__SOURCE__.
━━━━━━━━━━

Relational Databases

Author:

Relational Databases

Databases, in combination with a Database Management System (DBMS), allow persistent storage, easy administration, and safe manipulation of information and are therefore among the most important computer applications. Data in a database is structured according to one of the multiple sets of rules. Proposed in 1970 by E.F. Codd, the relational data model is the foundation of the most used DBMS. As a general rule, it is therefore recommended to use a relational database unless the form of data or access patterns is better suited for other forms of databases.

The Entity-Relationship-Model

Deciding how to break up data into multiple tables and then establishing the relationships between these tables is called data modelling. The data model shows the tables and their relationships. 

Entities are abstractions of real-world objects and feature properties, which are called attributes. As an example, employees are an entity with the attributes employee ID, name, department, and internal telephone number. Department would be another entity with the attributes department ID, department name, and number of employees.

Relationships connect entities with each other, usually through a predicate verb, e.g. <employee name> works in <department name> or <department name> produces <product>. For each side of a relationship, it is specified how many such relationships the entity can have. This is called the cardinality of the relationship. There are four possible cardinalities:

  • one-to-one relationship: each employee works in one department
  • one-to-many relationship: each department produces multiple products
  • many-to-one relationship: many employees work in the same department
  • many-to-many relationship: many customers can order the same products

What is a Relational Database?

━━━━━━━━━━

__ENTRIES__.
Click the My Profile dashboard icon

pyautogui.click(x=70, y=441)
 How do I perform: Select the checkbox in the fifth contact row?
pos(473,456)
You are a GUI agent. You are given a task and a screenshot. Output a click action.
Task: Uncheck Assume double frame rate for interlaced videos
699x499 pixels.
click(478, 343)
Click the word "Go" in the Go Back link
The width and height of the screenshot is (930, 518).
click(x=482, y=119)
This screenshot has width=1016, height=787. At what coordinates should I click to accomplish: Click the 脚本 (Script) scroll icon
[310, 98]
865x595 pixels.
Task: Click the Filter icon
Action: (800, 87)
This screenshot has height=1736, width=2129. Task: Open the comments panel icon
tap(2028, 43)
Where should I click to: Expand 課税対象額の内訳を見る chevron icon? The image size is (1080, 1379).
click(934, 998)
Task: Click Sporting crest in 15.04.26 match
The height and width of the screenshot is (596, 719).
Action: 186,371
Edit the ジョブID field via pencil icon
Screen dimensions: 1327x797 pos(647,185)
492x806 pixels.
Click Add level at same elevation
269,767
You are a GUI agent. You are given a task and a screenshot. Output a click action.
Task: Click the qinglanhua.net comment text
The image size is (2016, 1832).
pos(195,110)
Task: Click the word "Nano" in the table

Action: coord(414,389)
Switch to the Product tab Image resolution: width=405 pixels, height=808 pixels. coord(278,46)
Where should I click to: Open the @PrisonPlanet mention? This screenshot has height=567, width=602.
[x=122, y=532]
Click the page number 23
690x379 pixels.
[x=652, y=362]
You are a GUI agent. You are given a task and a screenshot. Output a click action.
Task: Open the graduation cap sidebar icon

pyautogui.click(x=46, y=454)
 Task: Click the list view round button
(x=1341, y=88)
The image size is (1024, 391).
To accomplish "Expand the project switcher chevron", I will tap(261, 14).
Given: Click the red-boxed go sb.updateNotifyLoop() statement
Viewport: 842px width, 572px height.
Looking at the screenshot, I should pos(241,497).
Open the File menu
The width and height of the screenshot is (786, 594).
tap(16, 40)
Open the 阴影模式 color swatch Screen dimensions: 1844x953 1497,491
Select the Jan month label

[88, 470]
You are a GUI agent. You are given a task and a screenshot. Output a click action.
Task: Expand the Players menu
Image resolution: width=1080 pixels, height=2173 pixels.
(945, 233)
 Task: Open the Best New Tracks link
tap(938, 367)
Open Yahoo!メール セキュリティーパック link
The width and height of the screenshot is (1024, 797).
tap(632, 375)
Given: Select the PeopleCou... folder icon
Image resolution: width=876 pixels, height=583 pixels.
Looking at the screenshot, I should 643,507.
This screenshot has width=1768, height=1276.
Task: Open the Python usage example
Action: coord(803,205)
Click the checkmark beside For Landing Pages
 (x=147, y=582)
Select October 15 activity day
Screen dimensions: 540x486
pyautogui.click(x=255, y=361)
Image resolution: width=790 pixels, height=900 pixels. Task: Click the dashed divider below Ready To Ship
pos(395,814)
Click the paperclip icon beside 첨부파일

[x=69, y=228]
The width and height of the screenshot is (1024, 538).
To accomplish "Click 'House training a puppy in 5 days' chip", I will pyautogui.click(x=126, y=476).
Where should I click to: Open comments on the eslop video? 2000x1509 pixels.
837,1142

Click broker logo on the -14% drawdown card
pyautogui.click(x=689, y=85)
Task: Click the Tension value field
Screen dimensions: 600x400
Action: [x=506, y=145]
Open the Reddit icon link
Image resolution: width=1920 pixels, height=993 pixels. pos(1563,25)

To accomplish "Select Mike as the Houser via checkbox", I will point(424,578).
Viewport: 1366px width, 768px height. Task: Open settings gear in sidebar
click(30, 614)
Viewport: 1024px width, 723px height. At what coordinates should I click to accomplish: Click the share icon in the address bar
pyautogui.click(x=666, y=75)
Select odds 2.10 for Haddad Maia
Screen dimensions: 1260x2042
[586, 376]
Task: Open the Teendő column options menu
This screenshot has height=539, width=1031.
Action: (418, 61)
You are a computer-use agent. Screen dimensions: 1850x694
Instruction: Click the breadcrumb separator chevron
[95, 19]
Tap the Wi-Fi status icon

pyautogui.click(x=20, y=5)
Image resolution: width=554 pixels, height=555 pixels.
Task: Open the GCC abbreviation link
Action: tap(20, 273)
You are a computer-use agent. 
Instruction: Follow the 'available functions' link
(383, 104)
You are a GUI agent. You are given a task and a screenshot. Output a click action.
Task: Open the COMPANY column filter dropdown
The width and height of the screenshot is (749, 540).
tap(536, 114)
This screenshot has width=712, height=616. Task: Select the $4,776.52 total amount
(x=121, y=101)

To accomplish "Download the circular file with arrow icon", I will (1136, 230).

━━━━━━━━━━

Give again, word for word, everything in the text on relational databases from "Entities are abstractions" down to "number of employees.". Work only from the text on relational databases.

__FINAL ANSWER__.
Entities are abstractions of real-world objects and feature properties, which are called attributes. As an example, employees are an entity with the attributes employee ID, name, department, and internal telephone number. Department would be another entity with the attributes department ID, department name, and number of employees.